Sweet pea with a difference
We can hardly discuss scent without including sweet peas and, for fragrance, ‘High Scent’ is the pick. But ‘Solway Snowflake’, and the other seven AGM winners in the Solway Series, are special in that they’re half the height of normal sweet peas. Ideal in a tight space – scrambling over a low fence, tumbling down a bank or spilling out of a large container – ‘Solway Snowflake’ is pure white with a tiny red flash in the upper petals. Lovely, and well scented too. 1m. H2.
New-look lavender
We’ve seen so many new lavender varieties arrive in recent years that it can be tough to choose – or perhaps we should simply stick with the old ones? Lavandula angustifolia 'Miss Katherine' is one of the best newcomers. It’s more elegant than many; its grey-green aromatic leaves make a compact evergreen mass and its production of spikes of super-fragrant pink flowers is prodigious. Clip after flowering to help retain its shape. 75m. H5.
Addicted to tobacco
Flowering tobacco, Nicotiana sylvestris, looks superb and smells wonderful. What’s not to like? Well, it can reach 2m in height in rich soil and a sunny site, and its big bold paddle-shaped leaves take up space.
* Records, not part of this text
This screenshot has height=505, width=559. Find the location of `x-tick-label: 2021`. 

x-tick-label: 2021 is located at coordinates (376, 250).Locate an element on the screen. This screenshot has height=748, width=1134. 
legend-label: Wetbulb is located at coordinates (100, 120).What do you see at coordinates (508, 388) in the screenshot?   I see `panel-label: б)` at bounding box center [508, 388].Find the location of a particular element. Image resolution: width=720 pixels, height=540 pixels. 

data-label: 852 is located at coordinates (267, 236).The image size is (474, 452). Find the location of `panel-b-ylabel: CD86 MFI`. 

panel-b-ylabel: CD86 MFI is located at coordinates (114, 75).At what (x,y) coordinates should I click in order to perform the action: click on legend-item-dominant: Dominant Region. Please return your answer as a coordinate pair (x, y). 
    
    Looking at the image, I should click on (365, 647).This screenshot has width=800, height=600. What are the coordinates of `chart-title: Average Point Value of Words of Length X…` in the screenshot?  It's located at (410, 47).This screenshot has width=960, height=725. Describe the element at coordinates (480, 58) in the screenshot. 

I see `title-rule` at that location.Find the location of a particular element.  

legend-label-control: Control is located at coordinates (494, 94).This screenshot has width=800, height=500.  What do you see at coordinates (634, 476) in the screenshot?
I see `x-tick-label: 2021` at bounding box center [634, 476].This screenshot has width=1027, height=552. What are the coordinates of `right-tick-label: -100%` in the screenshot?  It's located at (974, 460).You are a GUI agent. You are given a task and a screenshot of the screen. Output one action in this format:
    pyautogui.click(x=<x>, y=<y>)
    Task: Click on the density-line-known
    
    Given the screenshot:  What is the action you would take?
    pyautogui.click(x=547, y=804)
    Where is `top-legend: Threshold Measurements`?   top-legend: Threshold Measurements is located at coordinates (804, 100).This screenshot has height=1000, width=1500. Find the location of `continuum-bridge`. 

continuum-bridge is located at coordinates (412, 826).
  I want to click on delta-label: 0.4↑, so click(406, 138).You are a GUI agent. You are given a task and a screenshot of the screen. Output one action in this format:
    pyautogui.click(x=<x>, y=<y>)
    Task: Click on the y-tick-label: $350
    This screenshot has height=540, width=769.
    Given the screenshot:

But all summer and into autumn its erect stems are topped with generous pendulous clusters of long pure white flowers whose evening fragrance is captivating. Raise from seed, or you can now usually buy plants in garden centres. In sheltered gardens it may even behave as a perennial. 2m. H2.
Perfumed petunias
The first petunias to arrive in Britain from South America in the early 19th century were very fragrant but, as the decades rolled by, developments brought us larger flowers, more varied colours, less straggly growth – but the fragrance became less noticeable. By contrast, just pass by a hanging basket of Petunia Tumbelina Priscilla and you can’t miss the fragrance. This neat, semi-trailing, double-flowered variety with its purple-veined lavender flowers is ideal in a basket as a specimen or mingled with other flowers. 30cm. H1c.
Tuberose
This Victorian favourite, with the most astonishing evening and night-time fragrance, is enjoying a revival – and quite right too. For so long Polianthes tuberosa was grown as a conservatory plant but it’s now appreciated as a lovely plant for a patio container. Upright stems are lined with white waxy flowers in summer, prettily doubled and longer lasting in the variety ‘The Pearl’. Grow as a specimen in a container and, for winter, move the pot into a sheltered place and allow the bulbs to dry out. 1.2m. H2.
English fragrance
Since David Austin’s first rose, ‘Constance Spry’ (1961), fragrance has been a crucial factor his introductions and one of my favourites, for its citrus scent, is Lady Emma Hamilton. Introduced just over 10 years ago, its relatively upright growth carries shining, disease-resistant foliage and is topped by rich, orange-tinted, apricot flowers that don’t open flat but remain what is described as chalice-shaped. With the more lemony shades on the outside of the petals, the harmony of colour tones is lovely. 1.2m. H6.